Photo credits: uchicago.edu
One of the most prestigious higher education institutions located in one of the major U.S. cities in the Midwest has lowered the bar for admission.
According to Inside Higher Ed Magazine, the University of Chicago made an announcement on Thursday (June 14) that it will no longer require prospective undergraduate students to disclose their SAT and ACT scores during the admissions process, which is a customary practice by colleges and universities.
SAT and ACT scores matter because they help higher education admissions counselors gauge the readiness of each individual student. A common adage used by social figures who have an anti-intellectual philosophy is “college is not for everyone.” However, the SAT and ACT exams are a great way to determine who college is actually for.

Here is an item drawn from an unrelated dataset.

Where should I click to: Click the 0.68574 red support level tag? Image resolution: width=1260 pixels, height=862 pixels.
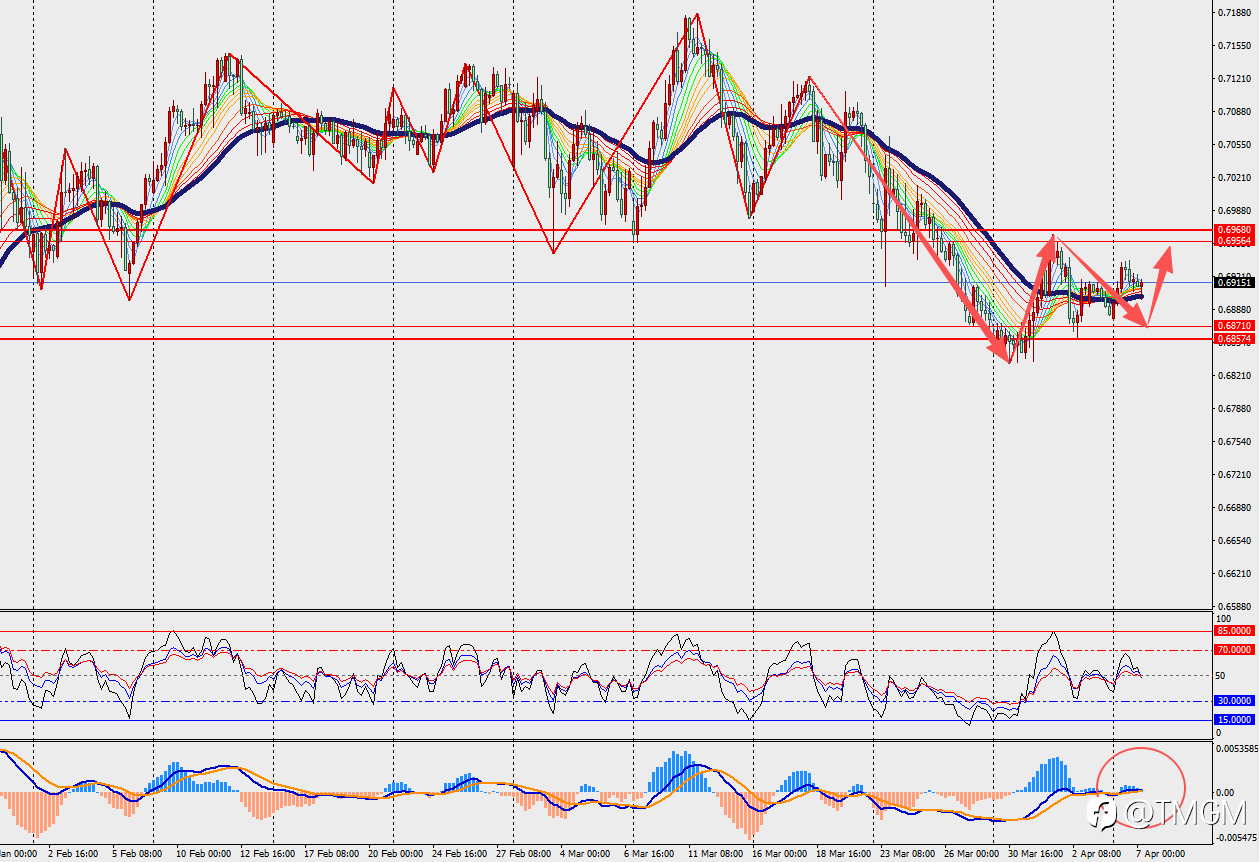pyautogui.click(x=1233, y=339)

Though there are trade jobs that pay six-figure salaries that don’t require a formal education, there are still plenty of well-paying professions that do require practitioners in the field to have a formal education degree of some sort, such as engineers, physicians, accountants, and attorneys.
The University of Chicago has now joined the myriad of higher education institutions in the U.S. that have cheapened the standard of selecting the most academically fit students for admittance. Some of the nation’s most prominent liberal arts colleges and universities are already doing the very same thing as the University of Chicago.
Proponents of this new move, such as a scholar named Don Hossler, believe that scrapping the submission of SAT and ACT scores during the admissions process levels the playing field. Hossler is a senior coordinator for the Center for Enrollment Research, Policy, and Practice at the Rossier School of Education of the University of Southern California.
“It will absolutely influence other small and large elite institutions as well as less selective publics and privates. It will have a ripple effect across all sectors,” Hossler said, according to Inside Higher Ed Magazine.
Critics of doing away with the submission of SAT and ACT scores during the college and university admissions process believe it is another nail in the coffin of America’s falling position of education quality on the world stage. Nations such as Japan have continued to produce some of the world’s most educated youth.